Friday, May 26, 2023

Red Heat (1988)


Red Heat
is a Glasnost era buddy cop movie teaming up Arnold Schwarzenegger and James Belushi. The plot involves a drug trade connection between the USSR and the United States. Directed by action impresario Walter Hill, the film barely manages to meet genre standards, but is helped along by moments of wry humor and topical political commentary. 

Hill recycled the buddy cop formula that worked so well in his 1982 film 48 Hours with Eddie Murphy and Nick Nolte. In Red Heat Arnold is Captain Ivan Danko working for the Soviet military police on the trail of a Georgian drug lord who eludes capture and makes his way to America (after an opening sequence at a bathhouse featuring a nude fight scene). Danko is sent to Chicago to follow a lead and partnered with Detective Art Ridzik (Belushi), the prototypical cynical American cop. One thing the film does well is plays on the contrasts between them: Arnold the ultimate physical specimen and chain smoking/chili dog scarfing Belushi whose only skill is making wisecracks. 

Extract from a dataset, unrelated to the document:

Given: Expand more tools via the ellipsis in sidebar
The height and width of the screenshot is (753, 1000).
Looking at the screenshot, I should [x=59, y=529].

Red Heat relies on the tired formulas of the genre. We meet a parade of repugnant drug dealers. There's a climatic bus chase. Supporting players Larry Fishburne, Peter Boyle, and Gina Gershon aren't given much to do. Neither is there much depth to the two leads, Schwarzenegger is in stentorian mode the entire time, while Belushi seems uncertain if he's in a comedy or drama. The two share a nice moment at the end discussing baseball, but the script eschews complexity in favor of action tropes (the script was constantly being revised during filming). James Horner's score bordered on grating. 

If there's an underlying message at all, it's that America and the Soviet Union shared a common enemy in drug dealers. Red Heat was in line with many films of the era capitalizing on the Cold War thaw, usually through both sides opening the lines of communication. It would be curious to imagine a sequel with Ridzik going to Moscow. An artifact of a specific moment in the 1980s, the film will inevitably disappoint but does provide an unusual blending of genres.